▶ **Excerpt**
┌──
I have a folder that contains multiple text files. I'm trying to split all text files at 10000 line per file while keeping the base file name i.e. if filename1.txt contains 20000 lines the output will be filename1-1.txt (10000 lines) and filename1-2.txt (10000 lines).
I tried to use split -10000 filename1.txt
but this is not keeping the base filename and i have to repeat the command for each text file in the folder. I also tried doing for f in *.txt; do split -10000 $f.txt; done
. This didn't work too.
Any idea how can i do this? Thanks.
for f in filename*.txt; do split -d -a1 -l10000 --additional-suffix=.txt "$f" "${f%.txt}-"; done
Or, written over multiple lines:
for f in filename*.txt
do
split -d -a1 -l10000 --additional-suffix=.txt "$f" "${f%.txt}-"
done
How it works:
-d
tells split
to use numeric suffixes
-a1
tells split
to start with only single digits for the suffix.
-l10000
tells split
to split every 10,000 lines.
--additional-suffix=.txt
tells split
to add .txt
to the end of the names of the new files.
"$f"
tells split
the name of the file to split.
"${f%.txt}-"
tells split
the prefix name to use for the split files.
Example
Suppose that we start with these files:
$ ls
filename1.txt filename2.txt
Then we run our command:
$ for f in filename*.txt; do split -d -a1 -l10000 --additional-suffix=.txt "$f" "${f%.txt}-"; done
When this is done, we now have the original files and the new split files:
$ ls
filename1-0.txt filename1-1.txt filename1.txt filename2-0.txt filename2-1.txt filename2.txt
Using older, less featureful forms of split
If your split does not offer --additional-suffix
, then consider:
for f in filename*.txt
do
split -d -a1 -l10000 "$f" "${f%.txt}-"
for g in "${f%.txt}-"*
do
mv "$g" "$g.txt"
done
done
No need for shell loops, just one simple awk command does it for all files:
awk 'FNR%1000==1{if(FNR==1)c=0; close(out); out=FILENAME; sub(/.txt/,"-"++c".txt)} {print > out}' *
└──
▶ **Listed entries**
┌──
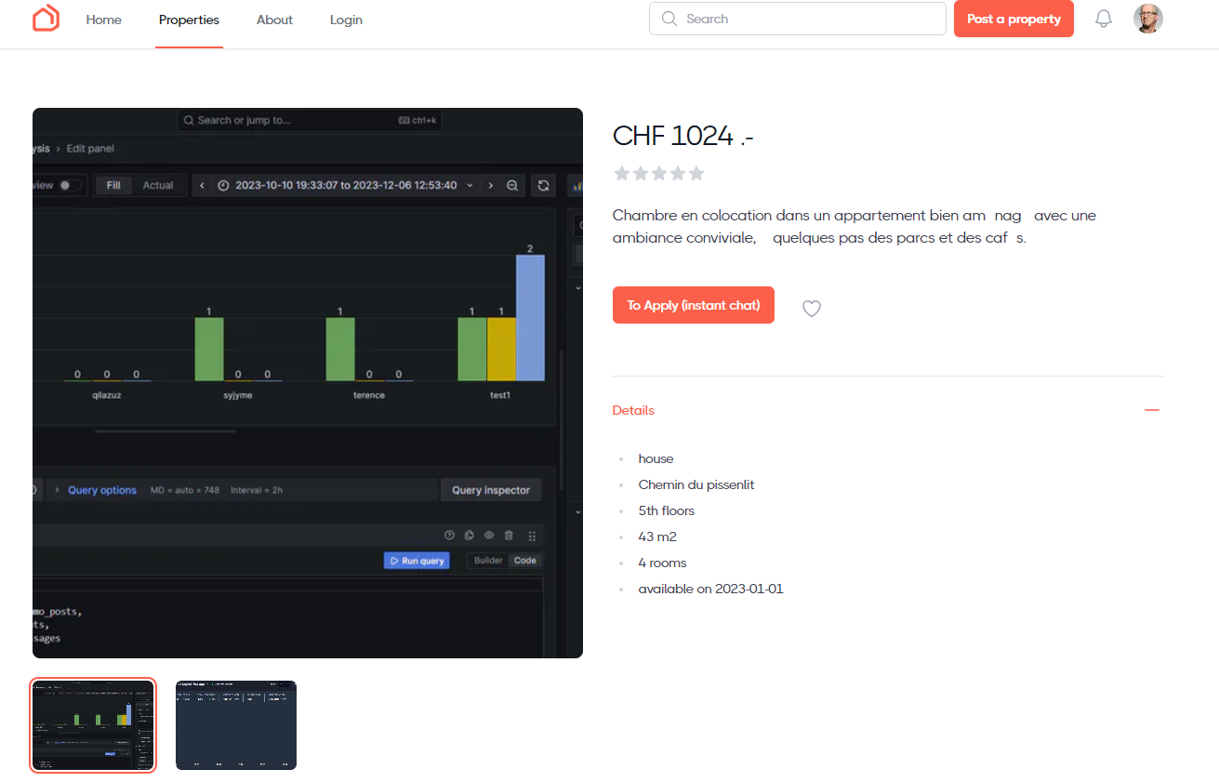Go to the Home page
Image resolution: width=1219 pixels, height=782 pixels.
tap(103, 20)
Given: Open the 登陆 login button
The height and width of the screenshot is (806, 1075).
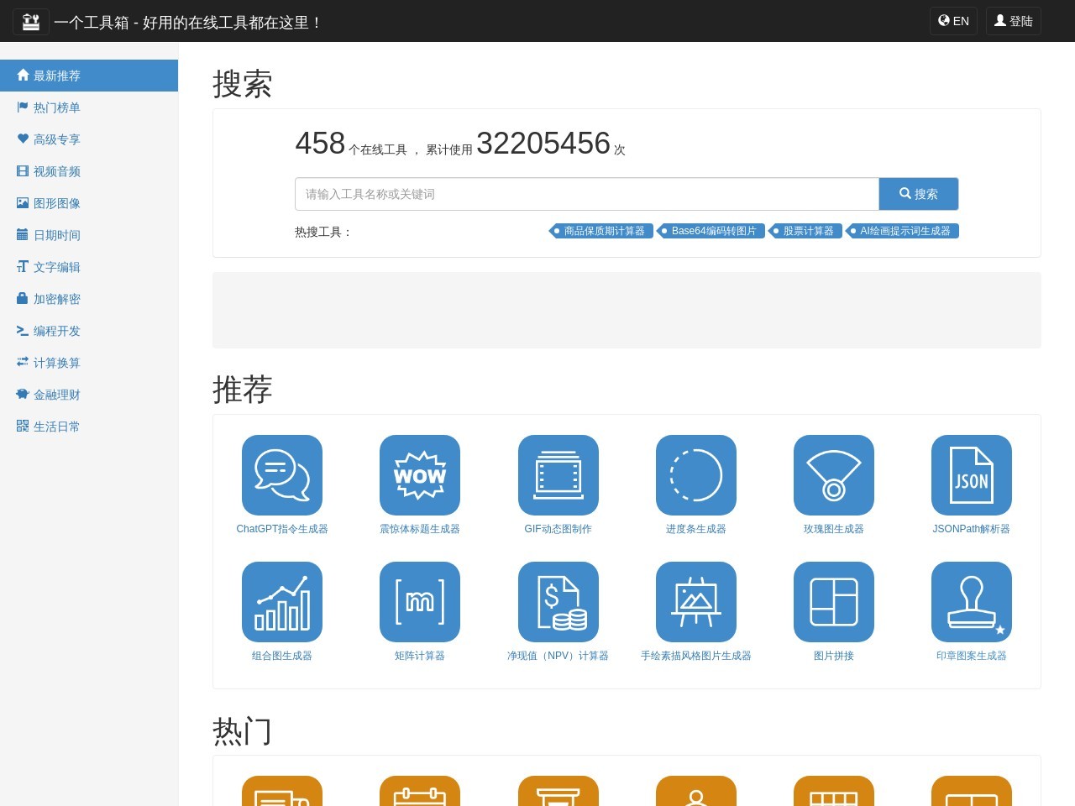Looking at the screenshot, I should [1013, 21].
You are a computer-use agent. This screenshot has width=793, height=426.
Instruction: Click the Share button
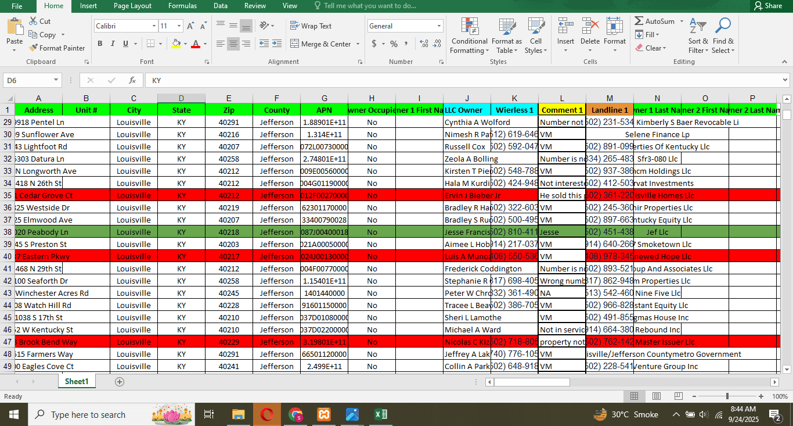point(767,6)
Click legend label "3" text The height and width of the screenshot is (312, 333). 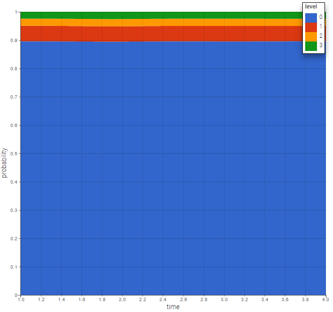click(321, 45)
└──
▶ **What you need to do**
Turn the paragraph of the thread on splitting text files that begins "I have a folder that contains multiple text files" into a short bulleted list that keeps its main facts.

▶ **Finished answer**
- A folder holds several text files.
- Each file should be split into pieces of 10,000 lines.
- The pieces should keep the original base file name.
- Example: filename1.txt with 20,000 lines becomes filename1-1.txt and filename1-2.txt, with 10,000 lines each.